Il tema della morte costituisce nella coscienza comune italiana ancora oggi un vero taboo.
Quello del “dopo di me” è un tema al quale si preferisce non pensare per gli spiacevoli sentimenti che suscita e, banalmente, questa costituisce una delle principali ragioni per cui la maggior parte degli italiani omette di occuparsi efficacemente della propria pianificazione successoria.
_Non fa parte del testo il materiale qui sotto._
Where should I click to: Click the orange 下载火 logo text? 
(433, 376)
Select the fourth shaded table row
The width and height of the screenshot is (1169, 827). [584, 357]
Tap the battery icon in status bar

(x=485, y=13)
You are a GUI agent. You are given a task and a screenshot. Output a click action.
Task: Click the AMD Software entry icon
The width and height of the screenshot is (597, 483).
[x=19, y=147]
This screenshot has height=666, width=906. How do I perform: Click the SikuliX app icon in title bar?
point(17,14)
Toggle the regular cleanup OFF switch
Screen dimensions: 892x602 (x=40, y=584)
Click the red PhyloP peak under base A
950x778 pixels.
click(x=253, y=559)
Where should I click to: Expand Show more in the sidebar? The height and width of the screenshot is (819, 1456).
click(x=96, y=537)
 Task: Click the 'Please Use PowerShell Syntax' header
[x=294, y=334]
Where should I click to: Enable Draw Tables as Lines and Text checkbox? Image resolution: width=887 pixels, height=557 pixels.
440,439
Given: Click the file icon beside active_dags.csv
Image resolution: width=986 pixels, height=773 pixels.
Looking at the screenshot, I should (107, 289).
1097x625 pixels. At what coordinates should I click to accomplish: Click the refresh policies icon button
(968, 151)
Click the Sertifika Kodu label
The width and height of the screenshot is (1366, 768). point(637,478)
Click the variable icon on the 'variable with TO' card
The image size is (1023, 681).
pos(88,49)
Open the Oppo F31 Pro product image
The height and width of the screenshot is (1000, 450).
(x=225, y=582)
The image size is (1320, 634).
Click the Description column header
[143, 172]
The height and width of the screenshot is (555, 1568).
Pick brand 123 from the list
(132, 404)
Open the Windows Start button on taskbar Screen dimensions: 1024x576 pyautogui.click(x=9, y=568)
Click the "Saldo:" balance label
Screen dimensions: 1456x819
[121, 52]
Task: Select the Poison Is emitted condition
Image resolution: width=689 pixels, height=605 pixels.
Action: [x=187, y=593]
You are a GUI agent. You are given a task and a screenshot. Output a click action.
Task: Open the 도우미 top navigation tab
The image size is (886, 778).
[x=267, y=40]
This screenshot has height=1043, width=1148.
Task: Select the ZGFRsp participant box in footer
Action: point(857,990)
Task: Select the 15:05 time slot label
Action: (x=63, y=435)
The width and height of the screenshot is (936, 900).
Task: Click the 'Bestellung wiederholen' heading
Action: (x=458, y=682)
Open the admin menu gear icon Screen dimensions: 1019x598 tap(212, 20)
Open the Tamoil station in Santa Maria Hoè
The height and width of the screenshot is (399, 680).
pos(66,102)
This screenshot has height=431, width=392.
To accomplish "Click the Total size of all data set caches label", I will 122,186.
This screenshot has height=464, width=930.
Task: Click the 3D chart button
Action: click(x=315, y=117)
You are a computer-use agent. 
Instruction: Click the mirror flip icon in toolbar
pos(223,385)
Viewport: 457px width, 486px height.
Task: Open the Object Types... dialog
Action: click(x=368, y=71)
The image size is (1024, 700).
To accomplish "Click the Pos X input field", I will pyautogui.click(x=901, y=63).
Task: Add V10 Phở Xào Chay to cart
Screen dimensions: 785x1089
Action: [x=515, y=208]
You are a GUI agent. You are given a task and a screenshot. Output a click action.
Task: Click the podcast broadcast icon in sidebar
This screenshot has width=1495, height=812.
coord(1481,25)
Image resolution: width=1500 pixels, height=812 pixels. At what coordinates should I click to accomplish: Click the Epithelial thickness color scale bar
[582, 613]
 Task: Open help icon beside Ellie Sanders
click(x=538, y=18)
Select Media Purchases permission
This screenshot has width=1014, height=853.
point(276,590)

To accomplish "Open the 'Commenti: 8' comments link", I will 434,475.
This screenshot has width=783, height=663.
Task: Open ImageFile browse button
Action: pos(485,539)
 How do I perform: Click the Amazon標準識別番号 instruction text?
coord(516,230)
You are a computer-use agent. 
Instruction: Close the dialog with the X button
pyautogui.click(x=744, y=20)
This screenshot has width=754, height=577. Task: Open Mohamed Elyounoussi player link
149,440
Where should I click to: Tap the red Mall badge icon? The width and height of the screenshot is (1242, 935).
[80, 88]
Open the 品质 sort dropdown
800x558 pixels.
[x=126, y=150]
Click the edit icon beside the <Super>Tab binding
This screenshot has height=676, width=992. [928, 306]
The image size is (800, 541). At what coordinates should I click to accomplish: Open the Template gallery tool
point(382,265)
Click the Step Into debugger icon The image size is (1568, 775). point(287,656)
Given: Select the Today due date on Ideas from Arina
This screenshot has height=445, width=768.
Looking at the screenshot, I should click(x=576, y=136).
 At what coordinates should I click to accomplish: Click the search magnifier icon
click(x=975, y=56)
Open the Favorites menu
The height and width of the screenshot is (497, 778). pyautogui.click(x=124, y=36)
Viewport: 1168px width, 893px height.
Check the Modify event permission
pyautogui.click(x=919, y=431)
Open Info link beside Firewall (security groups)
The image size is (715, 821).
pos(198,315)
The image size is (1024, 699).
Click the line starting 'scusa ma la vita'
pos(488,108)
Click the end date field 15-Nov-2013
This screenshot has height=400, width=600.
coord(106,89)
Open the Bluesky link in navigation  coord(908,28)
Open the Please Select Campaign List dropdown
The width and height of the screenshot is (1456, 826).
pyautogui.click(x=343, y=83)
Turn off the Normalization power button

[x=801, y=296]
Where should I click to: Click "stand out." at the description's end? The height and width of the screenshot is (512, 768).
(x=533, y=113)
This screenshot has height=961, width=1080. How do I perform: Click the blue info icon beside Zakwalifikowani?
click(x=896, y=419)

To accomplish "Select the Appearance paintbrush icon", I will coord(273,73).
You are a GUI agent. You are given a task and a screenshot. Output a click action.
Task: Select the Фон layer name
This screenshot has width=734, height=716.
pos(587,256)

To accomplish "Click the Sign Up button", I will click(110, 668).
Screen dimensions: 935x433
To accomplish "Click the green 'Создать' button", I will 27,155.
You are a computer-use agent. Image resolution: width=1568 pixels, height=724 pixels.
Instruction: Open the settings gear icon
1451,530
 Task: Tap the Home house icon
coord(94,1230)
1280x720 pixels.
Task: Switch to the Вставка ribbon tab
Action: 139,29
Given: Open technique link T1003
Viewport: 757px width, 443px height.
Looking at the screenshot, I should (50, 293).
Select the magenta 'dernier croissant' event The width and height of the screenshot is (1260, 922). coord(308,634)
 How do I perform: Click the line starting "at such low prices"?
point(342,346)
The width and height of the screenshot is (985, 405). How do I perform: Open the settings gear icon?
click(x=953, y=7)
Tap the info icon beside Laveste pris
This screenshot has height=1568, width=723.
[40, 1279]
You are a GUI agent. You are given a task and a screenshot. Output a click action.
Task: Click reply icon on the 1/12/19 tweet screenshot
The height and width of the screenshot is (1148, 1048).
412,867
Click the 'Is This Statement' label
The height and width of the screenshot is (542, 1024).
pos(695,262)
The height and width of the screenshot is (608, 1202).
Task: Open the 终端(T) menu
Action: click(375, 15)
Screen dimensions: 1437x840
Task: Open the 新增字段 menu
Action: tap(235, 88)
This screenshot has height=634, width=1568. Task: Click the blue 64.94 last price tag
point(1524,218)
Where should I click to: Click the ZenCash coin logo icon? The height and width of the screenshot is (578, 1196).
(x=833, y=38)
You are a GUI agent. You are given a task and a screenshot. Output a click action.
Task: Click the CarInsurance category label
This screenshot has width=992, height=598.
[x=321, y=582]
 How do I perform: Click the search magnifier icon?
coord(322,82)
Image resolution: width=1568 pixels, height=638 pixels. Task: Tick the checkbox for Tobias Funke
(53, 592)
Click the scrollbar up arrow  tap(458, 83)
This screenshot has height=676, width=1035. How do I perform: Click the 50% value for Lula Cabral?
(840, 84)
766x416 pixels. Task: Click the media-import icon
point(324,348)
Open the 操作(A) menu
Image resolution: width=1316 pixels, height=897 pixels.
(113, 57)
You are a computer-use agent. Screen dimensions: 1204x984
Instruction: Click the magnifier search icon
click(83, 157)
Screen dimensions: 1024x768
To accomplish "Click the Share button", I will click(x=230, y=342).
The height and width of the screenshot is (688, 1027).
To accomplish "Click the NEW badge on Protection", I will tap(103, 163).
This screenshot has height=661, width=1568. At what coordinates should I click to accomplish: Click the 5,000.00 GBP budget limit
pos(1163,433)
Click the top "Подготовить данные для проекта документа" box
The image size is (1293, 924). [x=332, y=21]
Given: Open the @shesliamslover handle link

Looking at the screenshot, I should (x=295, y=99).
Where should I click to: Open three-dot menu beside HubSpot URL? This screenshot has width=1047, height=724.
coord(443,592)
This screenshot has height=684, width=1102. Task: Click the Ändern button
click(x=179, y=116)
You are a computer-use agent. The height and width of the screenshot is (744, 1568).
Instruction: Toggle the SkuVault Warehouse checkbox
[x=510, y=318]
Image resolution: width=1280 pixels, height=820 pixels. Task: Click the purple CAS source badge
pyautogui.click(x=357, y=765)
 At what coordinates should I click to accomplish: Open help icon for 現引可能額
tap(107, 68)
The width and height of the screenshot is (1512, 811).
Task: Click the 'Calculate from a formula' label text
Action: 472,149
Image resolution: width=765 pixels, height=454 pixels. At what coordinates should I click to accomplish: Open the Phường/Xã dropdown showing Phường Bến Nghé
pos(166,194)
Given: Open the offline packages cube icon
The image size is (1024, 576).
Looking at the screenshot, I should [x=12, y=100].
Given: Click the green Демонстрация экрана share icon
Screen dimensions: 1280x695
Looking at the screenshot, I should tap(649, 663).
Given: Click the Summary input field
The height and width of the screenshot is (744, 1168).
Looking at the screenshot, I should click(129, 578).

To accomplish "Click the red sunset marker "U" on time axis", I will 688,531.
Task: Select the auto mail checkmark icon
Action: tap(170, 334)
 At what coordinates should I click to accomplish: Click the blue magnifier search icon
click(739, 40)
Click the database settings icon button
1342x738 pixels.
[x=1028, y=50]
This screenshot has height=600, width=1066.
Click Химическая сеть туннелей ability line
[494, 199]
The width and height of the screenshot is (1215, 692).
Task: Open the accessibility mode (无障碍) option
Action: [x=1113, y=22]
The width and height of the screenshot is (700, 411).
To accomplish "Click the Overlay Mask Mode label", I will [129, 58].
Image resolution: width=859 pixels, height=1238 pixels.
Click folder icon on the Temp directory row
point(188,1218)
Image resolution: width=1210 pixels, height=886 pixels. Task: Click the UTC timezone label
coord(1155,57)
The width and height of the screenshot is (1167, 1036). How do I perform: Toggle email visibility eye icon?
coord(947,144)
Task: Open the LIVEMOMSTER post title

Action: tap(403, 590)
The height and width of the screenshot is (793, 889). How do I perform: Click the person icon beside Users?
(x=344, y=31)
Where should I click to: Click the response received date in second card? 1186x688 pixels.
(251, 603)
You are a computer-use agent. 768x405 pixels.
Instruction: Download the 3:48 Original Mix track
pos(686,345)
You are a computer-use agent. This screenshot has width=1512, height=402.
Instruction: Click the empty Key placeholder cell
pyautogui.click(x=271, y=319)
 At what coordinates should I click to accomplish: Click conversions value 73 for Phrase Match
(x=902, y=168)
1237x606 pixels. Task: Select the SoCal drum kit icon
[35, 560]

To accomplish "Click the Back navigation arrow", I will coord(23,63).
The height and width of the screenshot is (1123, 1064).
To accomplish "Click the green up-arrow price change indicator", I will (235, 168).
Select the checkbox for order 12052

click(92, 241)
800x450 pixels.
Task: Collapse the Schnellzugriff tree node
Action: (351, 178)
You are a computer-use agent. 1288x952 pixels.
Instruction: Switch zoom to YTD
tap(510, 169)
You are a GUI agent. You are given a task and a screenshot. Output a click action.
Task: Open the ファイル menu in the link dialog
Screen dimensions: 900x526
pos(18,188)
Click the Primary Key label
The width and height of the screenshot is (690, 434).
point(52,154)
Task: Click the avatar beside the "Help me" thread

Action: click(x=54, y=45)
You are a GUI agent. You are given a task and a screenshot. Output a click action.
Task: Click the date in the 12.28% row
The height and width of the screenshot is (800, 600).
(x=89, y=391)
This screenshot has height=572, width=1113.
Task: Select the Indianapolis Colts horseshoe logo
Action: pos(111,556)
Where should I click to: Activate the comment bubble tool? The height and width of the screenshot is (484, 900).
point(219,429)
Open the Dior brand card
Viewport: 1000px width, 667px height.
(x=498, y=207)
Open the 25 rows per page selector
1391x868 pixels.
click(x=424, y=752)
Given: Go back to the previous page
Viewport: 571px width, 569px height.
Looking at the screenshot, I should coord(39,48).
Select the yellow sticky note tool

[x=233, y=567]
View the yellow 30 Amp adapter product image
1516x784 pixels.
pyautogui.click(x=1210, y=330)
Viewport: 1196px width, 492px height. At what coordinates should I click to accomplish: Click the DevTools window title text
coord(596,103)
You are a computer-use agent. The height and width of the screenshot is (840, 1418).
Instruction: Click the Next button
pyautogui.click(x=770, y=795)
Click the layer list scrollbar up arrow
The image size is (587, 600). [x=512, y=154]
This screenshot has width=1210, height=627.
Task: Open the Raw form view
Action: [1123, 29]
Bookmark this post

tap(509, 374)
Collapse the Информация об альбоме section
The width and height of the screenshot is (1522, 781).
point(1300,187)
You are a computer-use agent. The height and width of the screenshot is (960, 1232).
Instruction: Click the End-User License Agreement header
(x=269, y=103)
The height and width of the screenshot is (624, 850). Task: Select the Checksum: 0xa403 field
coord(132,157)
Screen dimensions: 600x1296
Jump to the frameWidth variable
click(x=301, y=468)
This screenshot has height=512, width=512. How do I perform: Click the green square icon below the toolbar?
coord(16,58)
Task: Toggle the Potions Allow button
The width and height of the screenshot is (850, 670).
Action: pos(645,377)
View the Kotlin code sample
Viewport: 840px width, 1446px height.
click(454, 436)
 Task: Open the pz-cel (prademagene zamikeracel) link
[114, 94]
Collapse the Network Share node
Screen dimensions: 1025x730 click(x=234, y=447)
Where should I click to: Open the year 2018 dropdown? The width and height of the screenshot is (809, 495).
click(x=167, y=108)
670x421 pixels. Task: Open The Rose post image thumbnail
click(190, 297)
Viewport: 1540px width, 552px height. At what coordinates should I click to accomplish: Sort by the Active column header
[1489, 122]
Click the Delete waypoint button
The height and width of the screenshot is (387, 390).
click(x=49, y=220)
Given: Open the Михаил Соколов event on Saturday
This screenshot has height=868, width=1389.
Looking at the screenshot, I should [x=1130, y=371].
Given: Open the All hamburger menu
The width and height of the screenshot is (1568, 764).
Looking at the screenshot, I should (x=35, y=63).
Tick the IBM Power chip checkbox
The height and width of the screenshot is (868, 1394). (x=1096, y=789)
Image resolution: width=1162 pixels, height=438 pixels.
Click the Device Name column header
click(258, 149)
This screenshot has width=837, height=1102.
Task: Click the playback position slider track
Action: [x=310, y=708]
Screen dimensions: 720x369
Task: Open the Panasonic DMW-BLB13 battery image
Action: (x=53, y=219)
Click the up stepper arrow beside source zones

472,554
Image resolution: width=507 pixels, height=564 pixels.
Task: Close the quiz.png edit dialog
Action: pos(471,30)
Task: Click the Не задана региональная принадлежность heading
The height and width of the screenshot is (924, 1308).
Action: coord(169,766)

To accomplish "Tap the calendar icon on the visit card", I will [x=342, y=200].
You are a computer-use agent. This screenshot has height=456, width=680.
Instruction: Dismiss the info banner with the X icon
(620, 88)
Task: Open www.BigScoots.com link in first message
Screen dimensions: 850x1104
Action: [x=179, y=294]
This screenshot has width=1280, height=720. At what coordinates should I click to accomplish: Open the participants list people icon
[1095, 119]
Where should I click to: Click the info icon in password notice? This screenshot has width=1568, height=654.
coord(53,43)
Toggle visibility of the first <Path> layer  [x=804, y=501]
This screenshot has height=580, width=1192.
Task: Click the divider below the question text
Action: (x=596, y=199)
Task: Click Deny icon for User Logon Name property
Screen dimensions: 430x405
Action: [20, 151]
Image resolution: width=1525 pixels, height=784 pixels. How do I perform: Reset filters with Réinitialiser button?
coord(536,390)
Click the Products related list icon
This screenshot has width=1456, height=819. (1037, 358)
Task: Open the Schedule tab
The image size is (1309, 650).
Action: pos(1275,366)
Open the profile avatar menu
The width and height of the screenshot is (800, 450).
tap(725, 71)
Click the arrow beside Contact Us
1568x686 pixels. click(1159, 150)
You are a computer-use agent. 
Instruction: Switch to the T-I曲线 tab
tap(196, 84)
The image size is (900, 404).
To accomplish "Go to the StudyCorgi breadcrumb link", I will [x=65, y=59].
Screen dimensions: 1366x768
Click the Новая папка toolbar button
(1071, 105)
Ma cosa si intende per pianificazione successoria e perché è così importante?
La “pianificazione successoria” consiste in uno o più atti giuridici mediante i quali un soggetto pianifica la sorte del proprio patrimonio per il tempo in cui avrà cessato di vivere.
Tale pianificazione può essere effettuata con differenti strumenti, primo tra tutti il testamento che, nella forma di quello olografo, ovvero redatto di pugno dallo stesso testatore, richiede certamente l’osservanza di una serie di cautele, ma non prevede necessariamente l’assistenza del Notaio.
Con questo strumento, ad esempio, si può operare un’adeguata pianificazione disponendo dei propri beni e sottraendo, entro i limiti di legge, le sorti del proprio patrimonio alla successione c.d. legittima, che trova la propria regolamentazione nella nostra legge e non nella volontà del defunto.
L’opportunità di un’adeguata pianificazione successoria assume tanta più importanza quanto più si consideri che nel caso delle convivenze la successione legittima nasconde non poche insidie e vuoti di tutela.
Per rispondere infatti ai quesiti indicati in premessa occorre innanzitutto premettere che la legge italiana non riconosce al convivente superstite diritti di natura direttamente patrimoniale sulla successione del convivente defunto.
Infatti il convivente non è né un erede legittimario, ovvero un soggetto cui la legge riserva una quota dell’eredità del defunto, né un erede legittimo, ovvero uno tra i soggetti successibili cui l’eredità è devoluta in assenza di testamento.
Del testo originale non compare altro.